**SOURCE TEXT:**
I would love to hear another reason then, as most arguments for Vancian magic I have heard, including those after your post suggest that sentimentality for D&D tradition plays a _strong_ role its defense. 



> Well, that explains the slam above.  But don't assume your personal preference is the onetrueway.  That way lies madness.



I don't. Certainly no more than those who believe that D&D is not D&D without Vancian magic. Whose sanity is built on sturdier ground? Those who can envision D&D without Vancian magic or those who cannot? 



> I love the Vancian system.  It makes sense to me both narratively, and in gamist terms as well.  Feel free to HR it away in your own campaign, but I wouldn't play a game without it.



See, and that's one of the reasons why I disdain the Vancian system. It does not make sense to me from either narrative or gamist terms. Why can't you HR Vancian magic into your games?


----------



## Dannyalcatraz (Feb 20, 2011)

> Why can't you HR Vancian magic into your games?




Why can't you play a game that doesn't use Vancian magic instead of insisting we change a game that does?


----------



## Aldarc (Feb 20, 2011)

Dannyalcatraz said:


> Why can't you play a game that doesn't use Vancian magic instead of insisting we change a game that does?



Because I want to play D&D.


----------



## Dannyalcatraz (Feb 20, 2011)

Then HR your game to do without Vancian magic.  Don't harangue us for liking the game as-is.


----------



## Aldarc (Feb 20, 2011)

Dannyalcatraz said:


> Then HR your game to do without Vancian magic.  Don't harangue us for liking the game as-is.



Yet you insist on harangue those of us who do not like the game as-is? Lovely double-standards.


----------



## Dausuul (Feb 20, 2011)

What astounds me is the idea that we can only have one magic system in D&D. What _really_ astounds me is the extent to which the designers have bought into this idea over the years.

To date, 3E is the only edition to have included a non-Vancian caster class "out of the box," and even then, out of four full caster classes (wizard, cleric, druid, sorceror) and three partial caster classes (bard, ranger, paladin), five were Vancian and only two non-Vancian. In every other edition, it's been Vance or go home. Two and a half years into 4E, we _still_ don't have a single non-Vancian caster, although psions were a step in the right direction.

Why not keep wizards as the specifically Vancian caster class, and implement other magic systems for other classes? I mean, there's really no reason why clerics and druids ought to follow the Vancian paradigm. And warlocks and sorcerors got their start as specifically non-Vancian casters; cramming them into the same mechanical box as the wizard was a major fail for 4E, at least in my opinion.

Then those who love Vancian wizards can have them, and those of us who hate Vancian wizards can play something else (and ban wizards from our campaigns when we're in the DM's chair, if they bother us enough). Win all around.


----------



## Dannyalcatraz (Feb 20, 2011)

When you're arguing to change the status quo of any system- a company's hiring practices, the rules of a game, - the burden of proof that the system needs change, that burden of convincing others, is upon the person seeking the change.


----------



## Aldarc (Feb 20, 2011)

**INFORMATION SHOWN:**
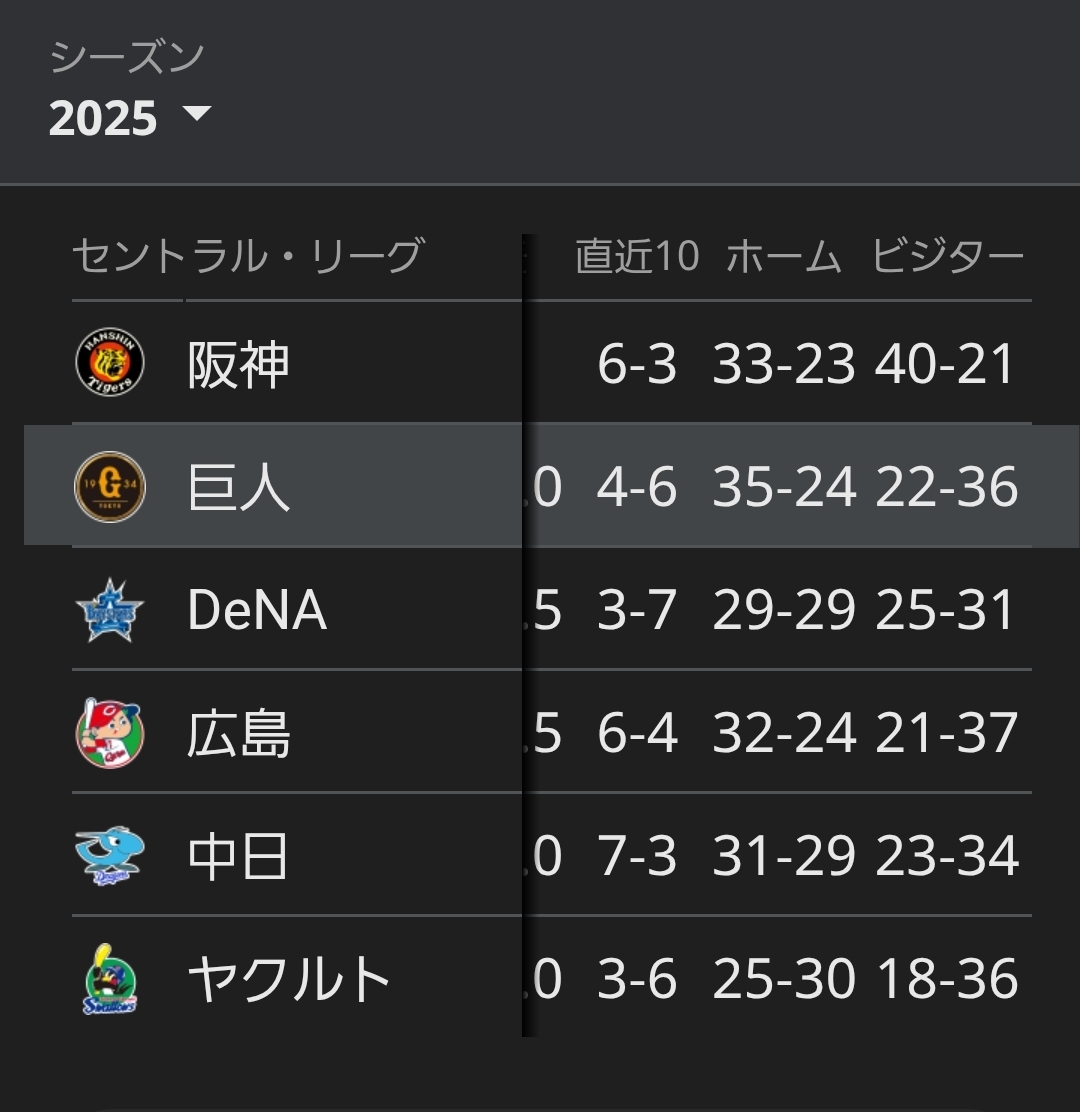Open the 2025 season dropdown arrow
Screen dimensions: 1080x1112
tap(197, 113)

---

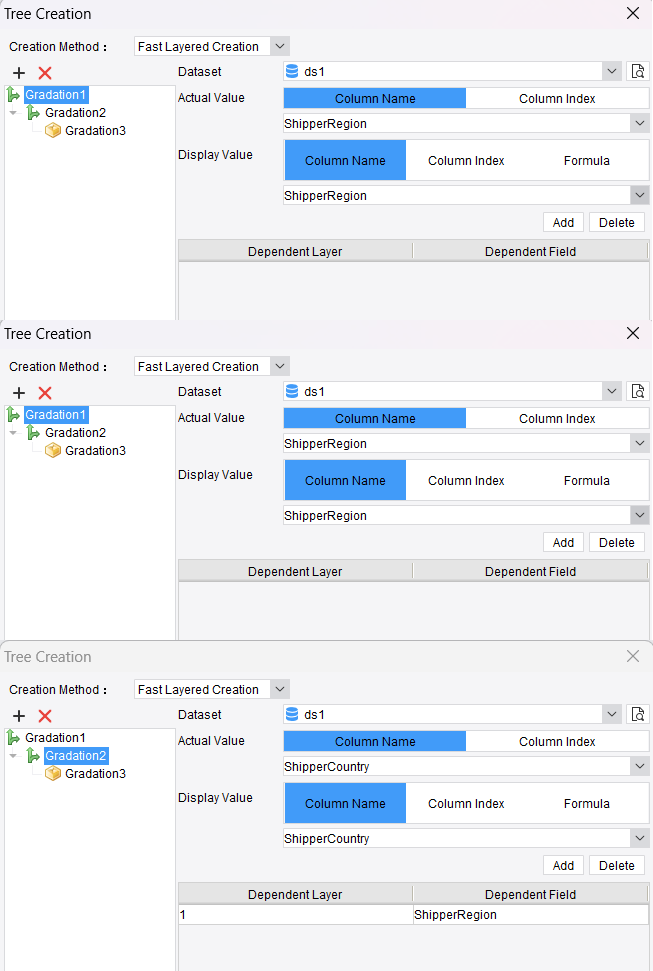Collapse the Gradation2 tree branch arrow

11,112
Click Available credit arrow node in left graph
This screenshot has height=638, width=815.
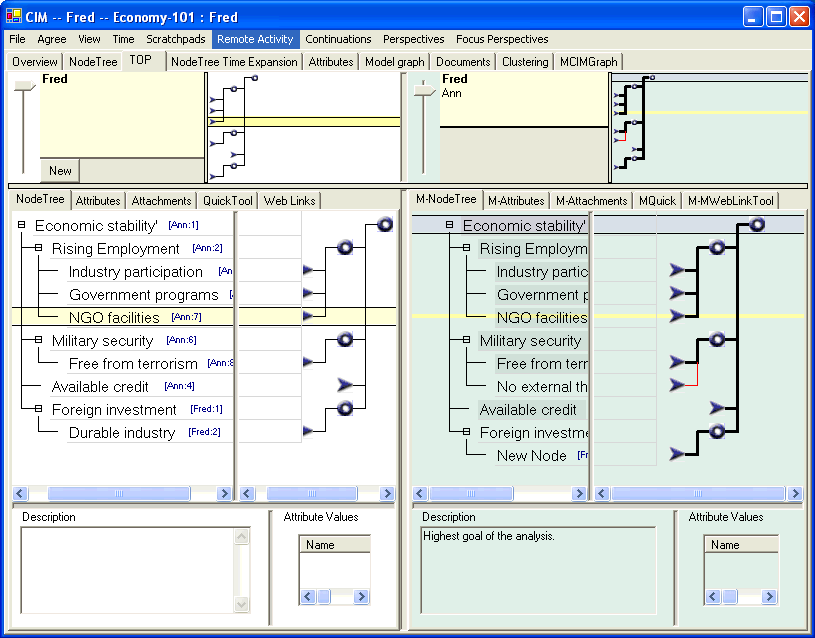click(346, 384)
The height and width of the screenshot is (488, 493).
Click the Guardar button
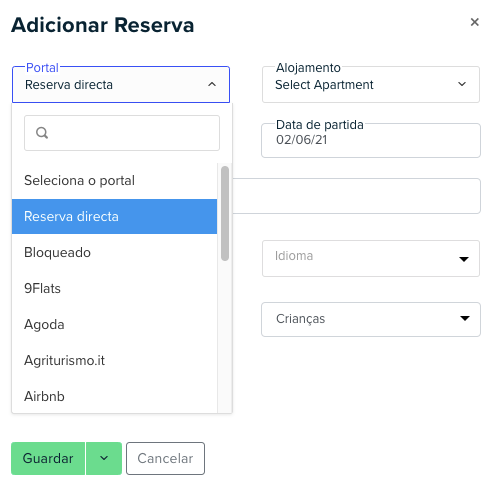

**TASK DIRECTIONS:** Retype the part of the forum thread on Vancian magic starting at "I don't. Certainly" and ending at "game without it.". The entries were taken from a separate source and are unrelated to the forum thread.

**CORRECT ANSWER:**
I don't. Certainly no more than those who believe that D&D is not D&D without Vancian magic. Whose sanity is built on sturdier ground? Those who can envision D&D without Vancian magic or those who cannot? 



> I love the Vancian system.  It makes sense to me both narratively, and in gamist terms as well.  Feel free to HR it away in your own campaign, but I wouldn't play a game without it.